30 ilde 800 yaşlı ile görüşüldü
“Yaşlılarda yalnızlık düzeylerinin bazı değişkenler açısından incelenmesi, yalnızlığın anlamı ve nedenlerinin ortaya çıkarılması” amacıyla yapılan araştırma, Türkiye genelinde 30 ilde 400’ü kadın 400’ü erkek 800 kişi ile Ekim – Aralık 2024 aylarında yüz yüze görüşme yoluyla gerçekleştirildi.
Her 10 yaşlıdan sadece 3’ü yalnız hissetmiyor!
En genci 60 yaşında olan katılımcıların yüzde 68’i evli, yüzde 32’si ise bekar, dul veya boşanmış. “Ne kadar yalnız hissediyorsunuz?” sorusuna katılımcıların yüzde 34’ü ‘yalnız hissetmediğini’, yüzde 34’ü ‘ara sıra yalnız hissettiğini’, yüzde 32’si de ‘sık yalnız hissettiğini’ söyledi. 2022’de yapılan aynı araştırmada ‘yalnız hissetmeyenlerin oranı’ yüzde 36, ‘sık yalnız hissedenlerin oranı’ yüzde 34 ve ‘ara sıra yalnız hissedenlerin oranı’ ise yüzde 30’du.
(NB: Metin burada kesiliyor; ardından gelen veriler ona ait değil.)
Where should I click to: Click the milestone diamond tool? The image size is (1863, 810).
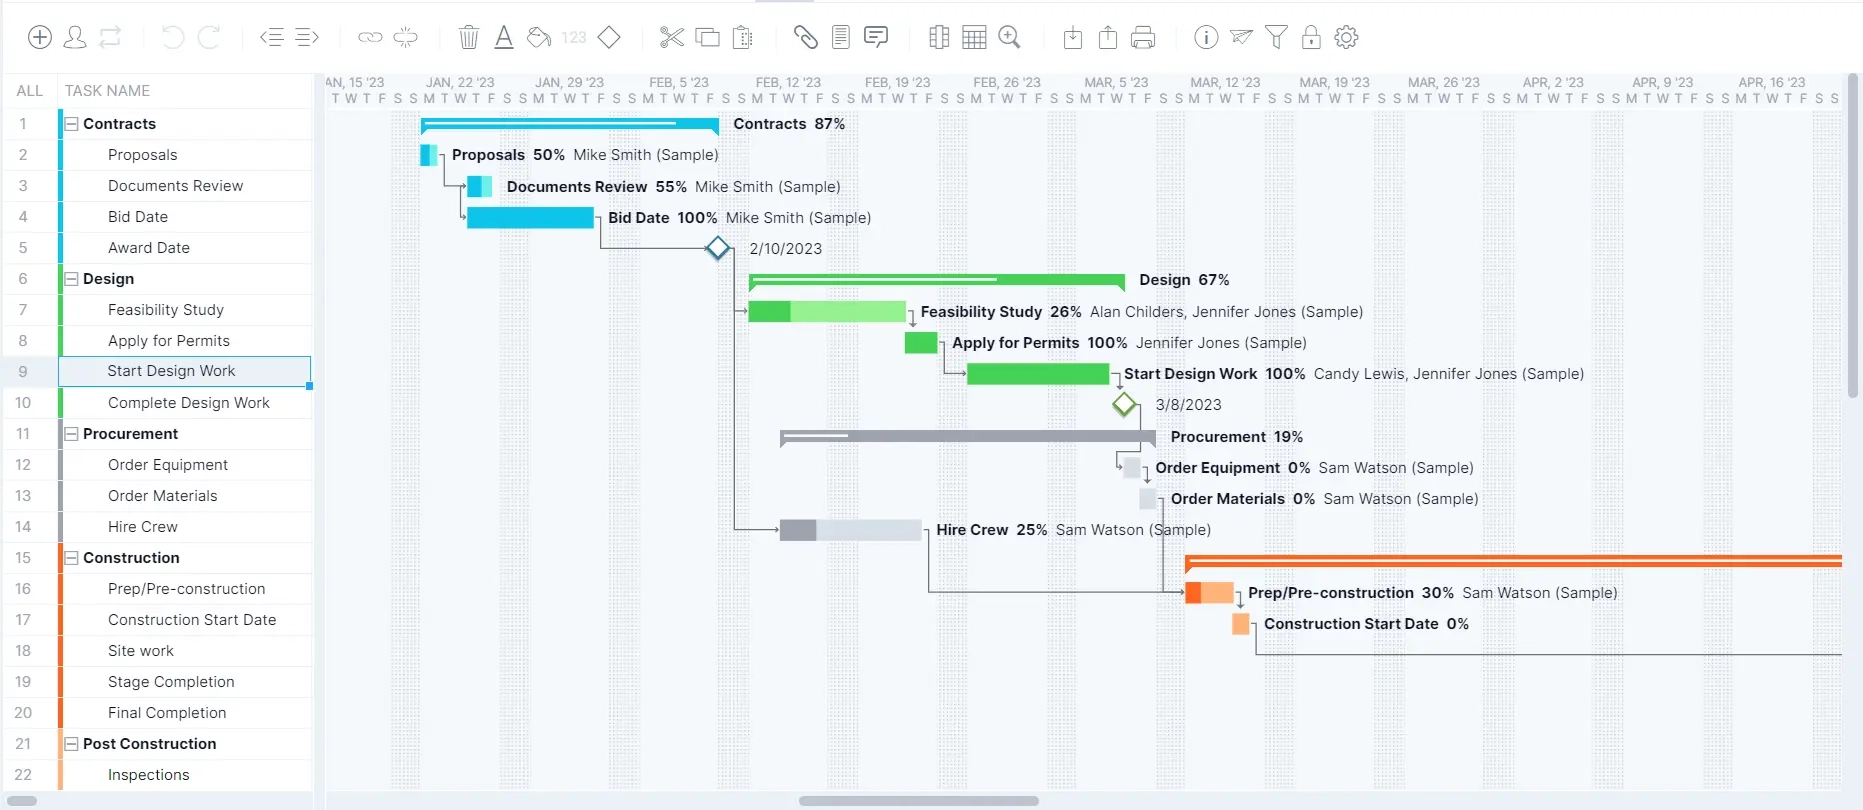(610, 37)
Kimler daha yalnız hissediyor?
Araştırmaya katılan evlilerin yüzde 25’i, bekar, dul veya boşanmışların yüzde 47’si, çocuğu olanların yüzde 31’i ve çocuğu olmayanların da yüzde 46’sı, yalnız yaşayanların yüzde 57’si, yalnız yaşamayanların yüzde 25’i, evcil hayvanı olanların yüzde 31’i ve evcil hayvanı olmayanların yüzde 32’si yalnız hissediyor. Kendisini sağlıklı hissetmeyenlerin yüzde 40’ı, sağlıklı hissedenlerin yüzde 19’u, kronik hastalığı olanların yüzde 57’si, yakınlarından destek alanların da yüzde 45’i yalnız hissettiğini dile getiriyor.
Yalnızlık deyince aklınıza ne geliyor?
“Yalnızlık deyince aklınıza ne geliyor?” sorusuna katılımcıların yüzde 85’i “can sıkıntısı, endişe, mutsuzluk, tek başına olmak, kötü/kötümser” gibi negatif duygu dile getirdi.
Boş vakitlerinde neler yapıyorlar?
Katılımcıların boş vakitlerinde neler yaptıklarında bakıldığında ise yüzde 98’i bireysel aktivite, yüzde 54’ü dış aktiviteler, yüzde 47’si iletişim odaklı aktiviteler, yüzde 30’u spiritüel aktiviteler, yüzde 30’u kişisel gelişim, yüzde 15’i spor aktiviteleri ve yüzde 9’u da sanatsal aktiviteler olarak yanıt verdi.
Düzenli iletişim kurulan arkadaş sayısına bakıldığında katılımcıların yüzde 42’si 4 veya daha fazla kişi, yüzde 22’si 2 kişi, yüzde 18’i 3 kişi, yüzde 10’u 1 kişi ve yüzde 9’u da arkadaşım yok yanıtını verdi.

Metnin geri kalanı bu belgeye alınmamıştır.